Mexico’s Booming Automotive Electronics Industry Necessitates a Parallel Boom in EHS & Sustainability
By Pamela J. Gordon, TFI CEO
Dec 31, 2015
In one month alone — August 2015 — automakers produced nearly 300,000 vehicles in Mexico, exporting 80% of them. This production level is 7.7% higher than in August 2014. In fact, 30% of Mexico’s exports are automobiles. (Source: AMIA, Mexican Automotive Industry Association)
For the electronics manufacturing services (EMS) sector in Mexico, these market statistics get even more attractive — given that the share of autos’ electronics is increasing faster than the overall value of auto content. But are Mexico’s Environment, Health, Safety (EHS) and Sustainability practices keeping up with its impressive automotive electronics growth?
“Mexican companies are big users of fossil fuels, generate significant air pollution, and have not yet widely adopted good practices to counter these environmental impacts,” says Ernesto Sanchez, CEO, Seerauber (Jalisco, Mexico). “There’s still a lot to do in Mexico: Responsible disposal of garbage, cleaning up water pollution in rivers and lakes, and more. It’s not that expensive to curb this pollution, but it’s not yet a corporate / national priority.”
Read more in EBN about TFI’s study on the growing automotive-electronics industry in Central Mexico and about EHS and Sustainability challenges and progress.
Not Only Car Production, but Also EHS & Sustainability are on the Rise in Mexico
Traditionally, the EHS standards at Mexican companies have not been considered among the world’s best. However, EHS practices are improving at Mexican automotive electronics (and other automotive parts) facilities for numerous reasons:
(1) World-class automotive-manufacturing companies audit the responsible EHS practices of their suppliers in Mexico (and elsewhere).
(2) Multinational EMS companies with facilities in Mexico are increasingly holding their Mexican facilities to the high standards of their headquarters locations.
(3) Fierce competition to attract and retain excellent workers in the Mexican electronics industry prompts companies there to take extra measures for employees’ health, safety, satisfaction, and feeling of “family.”
(4) The Mexican Government is enacting increasingly stringent EHS standards, such as NOM-018-STPS-2015: Harmonized System for the Identification and Communication of Hazards and Risks of Hazardous Chemicals in the Workplace.
However, for the swiftly growing automotive and electronics manufacturing industry in Mexico, reasons 1 through 3 above may be responsible for the steepest EHS improvement curve. One study participant told TFI, “With the corruption in Mexico, some companies can get away without implementing the right safety equipment for their employees.
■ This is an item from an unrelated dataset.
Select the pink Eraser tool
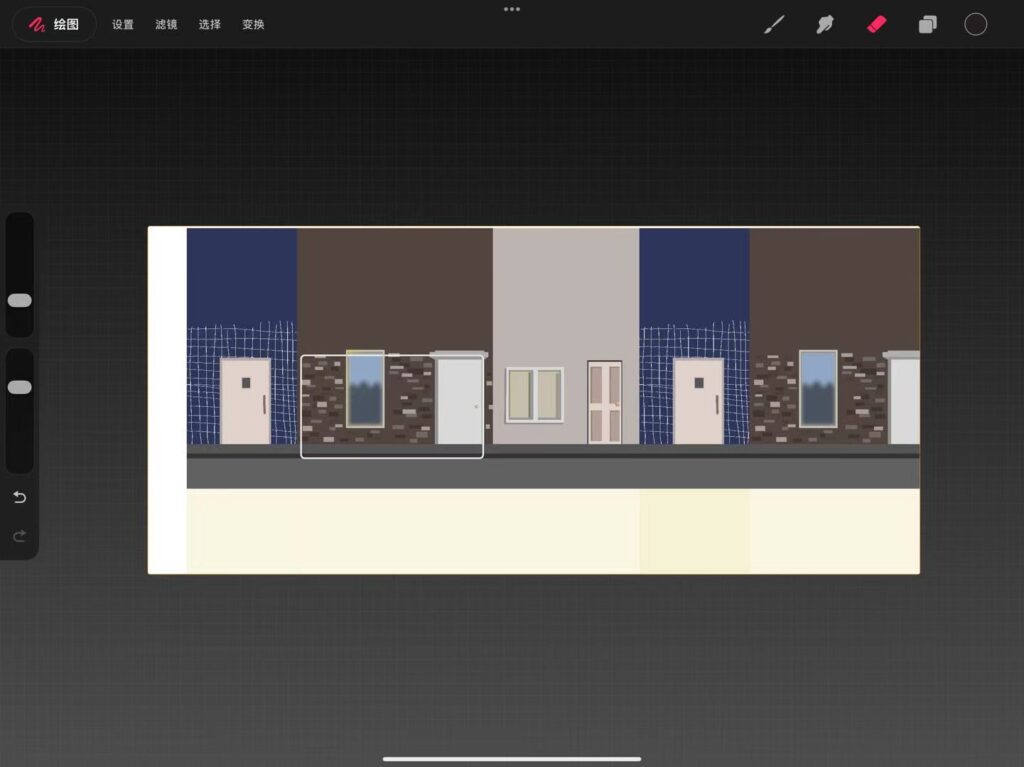 (x=876, y=25)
But these days it’s getting harder for Mexican companies to avoid the rules, now that Government corruption is declining, and American and European companies do their own audits — which are taken more seriously than are the Mexican Government’s requirements.”
Challenges and Solutions for Ramping Up Mexican Automotive / Electronics EHS & Sustainability Practices
Training: Though more and more safety gear is now provided for workers at EMS facilities in Mexico, the workers need to actually use the gear to be effective.
Culture: Mexican employees devote more to their employers than to their own health, explains TFI Analyst Mariana Via. “Many Mexican workers take on risky jobs without caring about their personal safety — such as window washers sitting on wooden planks without safety cables.”
National Priority: Beyond individual companies and their workers, Mexico’s national priorities can be further aligned with EHS and environmental sustainability in general. With the Paris Climate Conference (COP21) in full swing at publication time, it’s encouraging that Mexico recently pledged to unconditionally reduce its Greenhouse Gas and black carbon emissions.
Overall Recommendations to EMS Executives with Mexican Operations
The growth in Central Mexico’s auto industry and especially the electronics portion is compelling, and most Tier-1 automotive companies do prefer to have EMS suppliers nearby. But also in this region are corporate customers demanding the highest in quality, environment, health, and safety; increasing competition for well-trained, high-performing employees; and new commitment by the Mexican Government for reducing Climate Change.
To be successful, electronics suppliers in Mexico — especially for the automotive industry — need to perform at world-class EHS standards, provide employees with a warm “family” work environment with career advancement opportunities, and be part of the increasing Mexican movement toward environmental sustainability.